### The problem
Identify every line in the records below that contains the word "computer", and copy each of those lines.

Stored items:
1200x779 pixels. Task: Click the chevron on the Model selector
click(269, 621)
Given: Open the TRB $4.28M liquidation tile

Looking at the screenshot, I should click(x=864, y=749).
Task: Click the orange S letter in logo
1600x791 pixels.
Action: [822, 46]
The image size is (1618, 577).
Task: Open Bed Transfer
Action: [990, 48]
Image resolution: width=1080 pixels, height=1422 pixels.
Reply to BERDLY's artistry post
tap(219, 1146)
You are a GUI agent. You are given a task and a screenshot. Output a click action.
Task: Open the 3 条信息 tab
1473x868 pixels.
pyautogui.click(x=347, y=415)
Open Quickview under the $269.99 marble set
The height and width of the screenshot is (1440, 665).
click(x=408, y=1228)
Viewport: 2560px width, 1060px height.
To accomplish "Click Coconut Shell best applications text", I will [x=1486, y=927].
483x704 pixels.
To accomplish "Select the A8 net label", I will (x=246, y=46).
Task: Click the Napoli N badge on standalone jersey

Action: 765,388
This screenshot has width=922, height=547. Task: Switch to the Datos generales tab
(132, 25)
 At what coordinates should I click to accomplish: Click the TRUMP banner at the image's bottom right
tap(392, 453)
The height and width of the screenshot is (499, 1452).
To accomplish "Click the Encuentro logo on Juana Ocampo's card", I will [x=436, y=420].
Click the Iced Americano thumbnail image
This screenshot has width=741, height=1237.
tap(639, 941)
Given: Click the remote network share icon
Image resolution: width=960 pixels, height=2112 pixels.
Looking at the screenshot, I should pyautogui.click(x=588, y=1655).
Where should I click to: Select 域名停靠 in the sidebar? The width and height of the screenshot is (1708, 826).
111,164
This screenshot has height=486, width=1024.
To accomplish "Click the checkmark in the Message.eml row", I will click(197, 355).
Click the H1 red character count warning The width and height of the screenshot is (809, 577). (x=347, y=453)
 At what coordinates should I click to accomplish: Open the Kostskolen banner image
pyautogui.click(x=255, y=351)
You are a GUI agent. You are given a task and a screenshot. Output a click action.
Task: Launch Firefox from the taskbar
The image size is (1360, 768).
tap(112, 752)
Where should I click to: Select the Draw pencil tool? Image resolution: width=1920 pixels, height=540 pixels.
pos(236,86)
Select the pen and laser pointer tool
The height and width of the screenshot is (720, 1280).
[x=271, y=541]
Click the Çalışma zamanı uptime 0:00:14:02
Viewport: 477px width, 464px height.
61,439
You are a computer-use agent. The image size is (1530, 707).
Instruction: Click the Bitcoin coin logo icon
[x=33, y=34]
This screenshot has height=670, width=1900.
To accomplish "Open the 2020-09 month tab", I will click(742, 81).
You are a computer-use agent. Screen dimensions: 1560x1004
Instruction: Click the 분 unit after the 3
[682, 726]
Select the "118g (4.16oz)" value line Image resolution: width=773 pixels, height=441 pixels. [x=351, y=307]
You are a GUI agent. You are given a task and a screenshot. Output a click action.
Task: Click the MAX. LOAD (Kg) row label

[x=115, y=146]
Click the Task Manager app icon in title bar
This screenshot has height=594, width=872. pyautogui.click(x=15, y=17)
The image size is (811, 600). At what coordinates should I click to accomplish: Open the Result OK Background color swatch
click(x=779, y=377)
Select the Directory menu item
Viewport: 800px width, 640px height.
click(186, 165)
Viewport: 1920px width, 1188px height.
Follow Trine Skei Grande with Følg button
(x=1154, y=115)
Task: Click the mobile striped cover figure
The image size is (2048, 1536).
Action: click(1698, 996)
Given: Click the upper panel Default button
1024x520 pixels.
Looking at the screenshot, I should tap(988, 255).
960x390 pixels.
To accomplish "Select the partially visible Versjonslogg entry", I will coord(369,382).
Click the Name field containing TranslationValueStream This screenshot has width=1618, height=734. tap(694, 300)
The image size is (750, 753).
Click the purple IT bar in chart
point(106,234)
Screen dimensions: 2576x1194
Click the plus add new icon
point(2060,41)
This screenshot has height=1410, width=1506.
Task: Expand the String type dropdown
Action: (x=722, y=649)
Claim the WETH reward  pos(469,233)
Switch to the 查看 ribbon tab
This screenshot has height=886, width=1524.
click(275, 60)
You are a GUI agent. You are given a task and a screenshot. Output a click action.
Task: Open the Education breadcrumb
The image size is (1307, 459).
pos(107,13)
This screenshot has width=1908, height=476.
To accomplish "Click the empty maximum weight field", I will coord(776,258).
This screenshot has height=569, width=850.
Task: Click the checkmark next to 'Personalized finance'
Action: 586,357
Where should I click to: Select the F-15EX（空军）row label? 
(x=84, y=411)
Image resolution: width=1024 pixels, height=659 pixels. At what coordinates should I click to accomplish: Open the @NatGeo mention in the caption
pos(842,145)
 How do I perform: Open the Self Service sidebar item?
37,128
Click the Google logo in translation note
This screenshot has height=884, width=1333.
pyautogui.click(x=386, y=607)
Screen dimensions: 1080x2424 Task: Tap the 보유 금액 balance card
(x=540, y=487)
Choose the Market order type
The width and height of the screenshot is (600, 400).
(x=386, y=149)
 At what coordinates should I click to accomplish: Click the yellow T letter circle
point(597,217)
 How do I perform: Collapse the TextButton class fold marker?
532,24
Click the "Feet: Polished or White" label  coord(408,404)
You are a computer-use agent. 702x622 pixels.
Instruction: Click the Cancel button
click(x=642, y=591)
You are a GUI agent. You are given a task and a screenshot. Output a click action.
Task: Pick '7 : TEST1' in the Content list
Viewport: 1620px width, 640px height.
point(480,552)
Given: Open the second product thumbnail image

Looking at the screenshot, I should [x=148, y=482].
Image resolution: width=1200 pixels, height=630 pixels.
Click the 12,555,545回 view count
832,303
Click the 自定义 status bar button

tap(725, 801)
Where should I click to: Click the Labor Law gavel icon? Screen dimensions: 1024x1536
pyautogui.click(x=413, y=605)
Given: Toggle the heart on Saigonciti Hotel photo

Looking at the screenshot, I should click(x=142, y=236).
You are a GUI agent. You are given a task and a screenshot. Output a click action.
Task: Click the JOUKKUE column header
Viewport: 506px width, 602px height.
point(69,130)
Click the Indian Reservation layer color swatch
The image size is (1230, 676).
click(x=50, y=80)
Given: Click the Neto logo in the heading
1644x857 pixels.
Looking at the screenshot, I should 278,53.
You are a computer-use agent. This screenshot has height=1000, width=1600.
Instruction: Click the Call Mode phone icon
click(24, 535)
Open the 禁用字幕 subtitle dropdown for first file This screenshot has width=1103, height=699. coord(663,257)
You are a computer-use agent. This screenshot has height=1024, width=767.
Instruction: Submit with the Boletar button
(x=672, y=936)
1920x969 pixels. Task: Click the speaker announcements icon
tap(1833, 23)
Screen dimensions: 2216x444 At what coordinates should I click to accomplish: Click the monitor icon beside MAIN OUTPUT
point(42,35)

### Output of the exercise
You are a computer-use agent. The image size is (1530, 707).
You are a computer-use agent. Screen dimensions: 1560x1004
You are a computer-use agent. 702x622 pixels.
You are a computer-use agent. This screenshot has height=1000, width=1600.
You are a computer-use agent. This screenshot has height=1024, width=767.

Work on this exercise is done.